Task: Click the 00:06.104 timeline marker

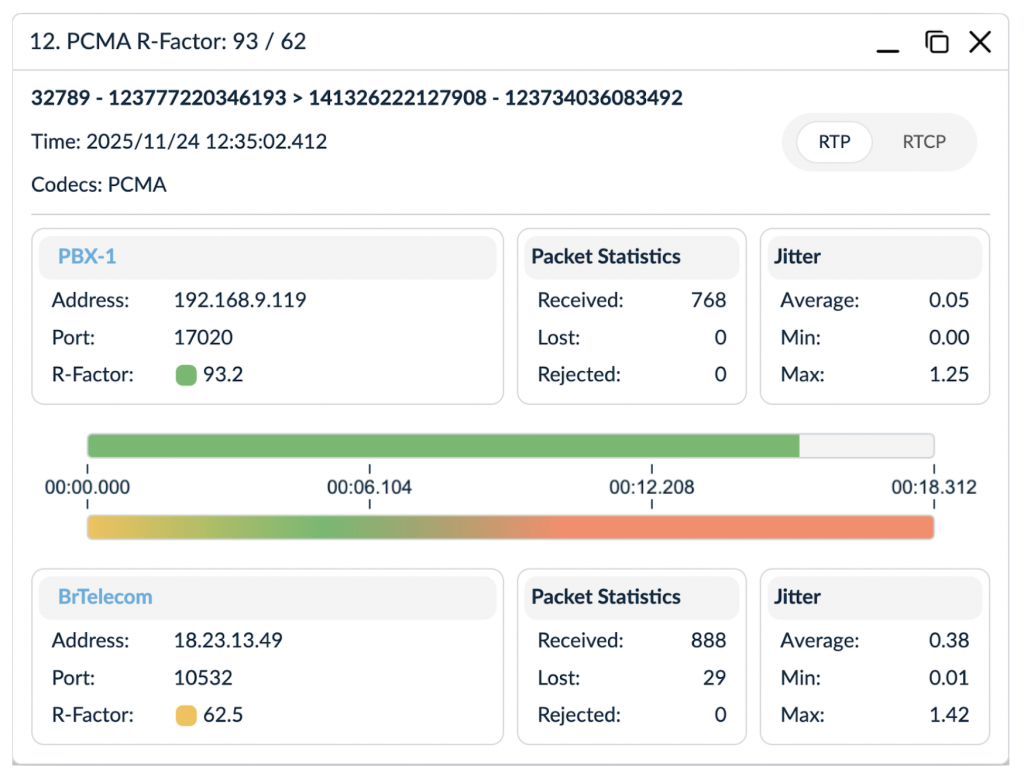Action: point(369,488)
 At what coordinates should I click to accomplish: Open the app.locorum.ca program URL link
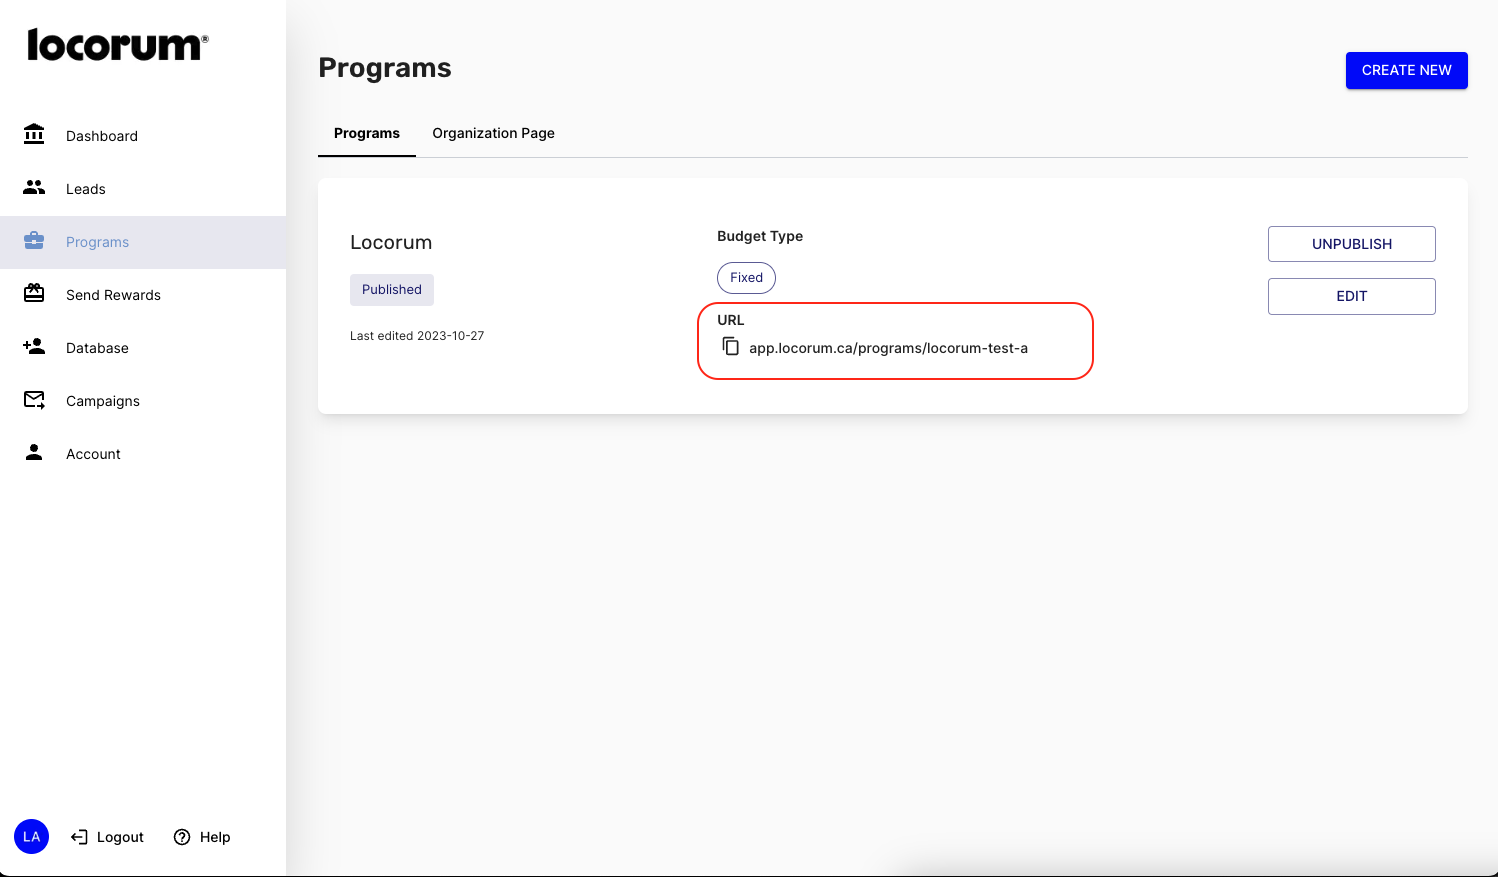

* * *

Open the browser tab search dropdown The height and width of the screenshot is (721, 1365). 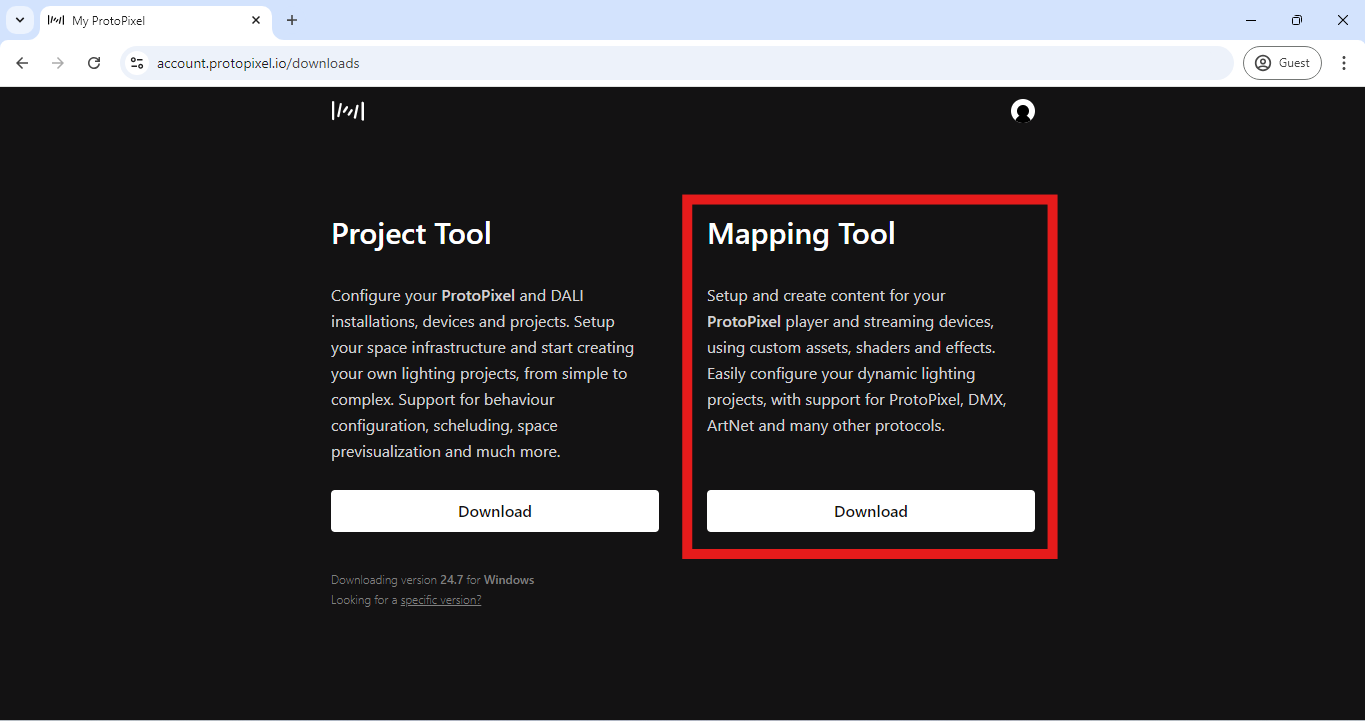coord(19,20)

...

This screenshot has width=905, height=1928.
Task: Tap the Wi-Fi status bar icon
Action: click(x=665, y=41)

**Your assignment**. Taking the records above, print only and exactly the lines from the line with "Task: Click the 00:06.104 timeline marker" to the line with "At what coordinates", both kept, and exclude pictures.

**Exercise result**.
Task: Click the 00:06.104 timeline marker

Action: point(369,488)
 At what coordinates should I click to accomplish: Open the app.locorum.ca program URL link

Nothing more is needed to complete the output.